20 February 2017
Justin Clarke, Director of Underwriting and Pricing at NIG, explores the PRA’s warnings about ‘silent’ cyber loss and what insurers and government can do to reduce risk.
With cyber crime on the rise, there’s a growing need for insurers to provide explicit cover. Last July, we reported in Cyber Insights that 90% of large UK businesses had suffered an online security breach; but the question remains, are insurers keeping up with cyber threats, and how can businesses manage ‘silent’ cyber risk – where cover for cyber risk is implied in policies, but not specifically included or excluded?

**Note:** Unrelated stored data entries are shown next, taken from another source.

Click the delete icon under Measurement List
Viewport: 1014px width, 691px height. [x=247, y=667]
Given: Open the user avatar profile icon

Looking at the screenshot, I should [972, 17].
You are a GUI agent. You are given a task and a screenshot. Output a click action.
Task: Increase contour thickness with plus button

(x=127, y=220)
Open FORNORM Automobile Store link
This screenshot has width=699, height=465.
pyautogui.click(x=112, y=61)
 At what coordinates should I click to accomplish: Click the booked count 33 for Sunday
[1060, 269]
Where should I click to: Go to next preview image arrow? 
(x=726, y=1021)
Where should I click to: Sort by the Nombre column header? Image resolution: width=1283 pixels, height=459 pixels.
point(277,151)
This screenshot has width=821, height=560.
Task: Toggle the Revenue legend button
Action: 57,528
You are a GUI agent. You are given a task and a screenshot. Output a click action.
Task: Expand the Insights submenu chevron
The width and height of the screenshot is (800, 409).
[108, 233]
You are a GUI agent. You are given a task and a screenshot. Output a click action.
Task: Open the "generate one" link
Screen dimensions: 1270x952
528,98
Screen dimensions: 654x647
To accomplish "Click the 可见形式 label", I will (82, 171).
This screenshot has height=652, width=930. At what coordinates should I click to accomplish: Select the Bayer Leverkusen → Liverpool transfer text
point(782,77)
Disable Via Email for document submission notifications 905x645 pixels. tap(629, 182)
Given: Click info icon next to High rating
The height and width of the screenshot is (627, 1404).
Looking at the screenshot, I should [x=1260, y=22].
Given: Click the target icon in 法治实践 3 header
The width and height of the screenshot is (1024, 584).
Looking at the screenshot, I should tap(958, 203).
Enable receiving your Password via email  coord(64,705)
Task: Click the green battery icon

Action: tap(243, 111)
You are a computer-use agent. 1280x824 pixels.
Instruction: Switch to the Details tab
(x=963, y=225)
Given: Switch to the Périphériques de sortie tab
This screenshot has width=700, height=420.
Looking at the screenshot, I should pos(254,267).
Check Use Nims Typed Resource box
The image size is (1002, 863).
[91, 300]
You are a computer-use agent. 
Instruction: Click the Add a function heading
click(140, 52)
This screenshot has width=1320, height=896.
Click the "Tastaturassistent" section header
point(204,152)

The UK’s Prudential Regulation Authority (PRA) tackled these issues in their CP39/16 consultation paper (SC1). Released in November 2016, the paper addresses affirmative cyber insurance policies (policies that explicitly cover cyber risk, such as data breach products) and ‘silent’ cyber risks.
In it, the PRA notes that insurers don’t fully understand their exposure nor have clear strategies to manage cyber risks. It concludes that to close the gap, they must invest in cyber expertise.
In an accompanying letter (SC2) to insurance company CEOs, PRA director of general insurance, Chris Moulder, warns underwriters are committing “material shortcomings” when managing ‘silent’ cyber risk. Like failing to have a clear strategy for managing threats: “The PRA’s work found an almost universal acknowledgement of the loss potential of cyber exposures endemic in ‘silent’ cyber,” Moulder writes, “however, most insurers did not demonstrate robust methods for quantifying and managing ‘silent’ cyber risk.”
The industry watchdog highlighted several cyber underwriting challenges:
How to reduce ‘silent’ cyber risk
The PRA sets out steps insurers should take to reduce their risk. This includes investing in cyber expertise, and effectively monitoring, managing and mitigating ‘silent’ cyber risk effectively. Insurers should also develop a risk strategy and appetite statements, which the board should own and regularly review.
To do this, the PRA suggests adjusting premiums to reflect the extra risk and offer explicit cover, or introducing “robust wording exclusions”, or by offering cyber cover at no extra premium, in instances when the board agrees a line of business doesn’t carry material ‘silent’ cyber risk.
Why has ‘silent’ cyber risk become so important?
“In the past few years, cyber insurance has been a key growth area for insurance and reinsurance businesses, even against a background of softening rates and challenging market conditions,” Moulder writes.
Ignoring these challenges could impact insurers’ viability – and damage the industry’s reputation.
The changes will also give policyholders peace of mind, and a better understanding of their type and level of cover. Since cyber insurance is still relatively new, many customers (and insurers, according to the PRA) often don’t know if they’re adequately covered for cyber incidents.
Given the average cost of a cyber attack has more than doubled since 2014, to between £1.5m and £3m for large business and up to £300,000 for small businesses, now is the time to act (SC3).
Do we need a government guarantee?
That being said, insuring against cyber risk is incredibly (and increasingly) difficult.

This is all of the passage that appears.